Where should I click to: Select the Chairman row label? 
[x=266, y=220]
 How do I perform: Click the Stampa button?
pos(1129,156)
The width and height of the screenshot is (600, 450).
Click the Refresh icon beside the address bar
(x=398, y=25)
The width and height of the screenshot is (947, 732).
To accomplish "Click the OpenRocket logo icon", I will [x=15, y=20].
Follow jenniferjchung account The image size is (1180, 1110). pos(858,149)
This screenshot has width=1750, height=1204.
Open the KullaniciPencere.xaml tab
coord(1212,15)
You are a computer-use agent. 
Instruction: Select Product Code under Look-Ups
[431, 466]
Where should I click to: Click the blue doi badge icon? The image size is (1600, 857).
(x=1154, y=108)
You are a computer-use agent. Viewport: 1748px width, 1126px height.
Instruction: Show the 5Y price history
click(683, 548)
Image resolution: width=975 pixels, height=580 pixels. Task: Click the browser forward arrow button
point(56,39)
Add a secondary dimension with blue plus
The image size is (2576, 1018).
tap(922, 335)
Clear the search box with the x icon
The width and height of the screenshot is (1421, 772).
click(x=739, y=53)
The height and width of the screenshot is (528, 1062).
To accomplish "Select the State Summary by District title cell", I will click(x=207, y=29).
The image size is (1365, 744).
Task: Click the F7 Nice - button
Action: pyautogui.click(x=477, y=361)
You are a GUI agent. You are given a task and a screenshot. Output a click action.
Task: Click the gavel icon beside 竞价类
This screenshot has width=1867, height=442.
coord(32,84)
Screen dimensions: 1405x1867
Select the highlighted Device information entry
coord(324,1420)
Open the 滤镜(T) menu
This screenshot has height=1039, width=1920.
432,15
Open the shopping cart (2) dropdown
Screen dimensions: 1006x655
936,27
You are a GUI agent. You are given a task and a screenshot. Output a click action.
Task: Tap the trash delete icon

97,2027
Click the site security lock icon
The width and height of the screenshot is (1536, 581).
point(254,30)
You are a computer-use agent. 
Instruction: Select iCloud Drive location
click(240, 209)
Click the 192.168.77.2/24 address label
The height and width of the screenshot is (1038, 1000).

──────

REQUIRED WORK: Prepare a faithful transcription of the material above, with nothing altered.

EXERCISE RESULT:
Where should I click to: Select the Chairman row label? 
[x=266, y=220]
 How do I perform: Click the Stampa button?
pos(1129,156)
The width and height of the screenshot is (600, 450).
Click the Refresh icon beside the address bar
(x=398, y=25)
The width and height of the screenshot is (947, 732).
To accomplish "Click the OpenRocket logo icon", I will [x=15, y=20].
Follow jenniferjchung account The image size is (1180, 1110). pos(858,149)
This screenshot has width=1750, height=1204.
Open the KullaniciPencere.xaml tab
coord(1212,15)
You are a computer-use agent. 
Instruction: Select Product Code under Look-Ups
[431, 466]
Where should I click to: Click the blue doi badge icon? The image size is (1600, 857).
(x=1154, y=108)
You are a computer-use agent. Viewport: 1748px width, 1126px height.
Instruction: Show the 5Y price history
click(683, 548)
Image resolution: width=975 pixels, height=580 pixels. Task: Click the browser forward arrow button
point(56,39)
Add a secondary dimension with blue plus
The image size is (2576, 1018).
tap(922, 335)
Clear the search box with the x icon
The width and height of the screenshot is (1421, 772).
click(x=739, y=53)
The height and width of the screenshot is (528, 1062).
To accomplish "Select the State Summary by District title cell", I will click(x=207, y=29).
The image size is (1365, 744).
Task: Click the F7 Nice - button
Action: pyautogui.click(x=477, y=361)
You are a GUI agent. You are given a task and a screenshot. Output a click action.
Task: Click the gavel icon beside 竞价类
This screenshot has width=1867, height=442.
coord(32,84)
Screen dimensions: 1405x1867
Select the highlighted Device information entry
coord(324,1420)
Open the 滤镜(T) menu
This screenshot has height=1039, width=1920.
432,15
Open the shopping cart (2) dropdown
Screen dimensions: 1006x655
936,27
You are a GUI agent. You are given a task and a screenshot. Output a click action.
Task: Tap the trash delete icon

97,2027
Click the site security lock icon
The width and height of the screenshot is (1536, 581).
point(254,30)
You are a computer-use agent. 
Instruction: Select iCloud Drive location
click(240, 209)
Click the 192.168.77.2/24 address label
The height and width of the screenshot is (1038, 1000).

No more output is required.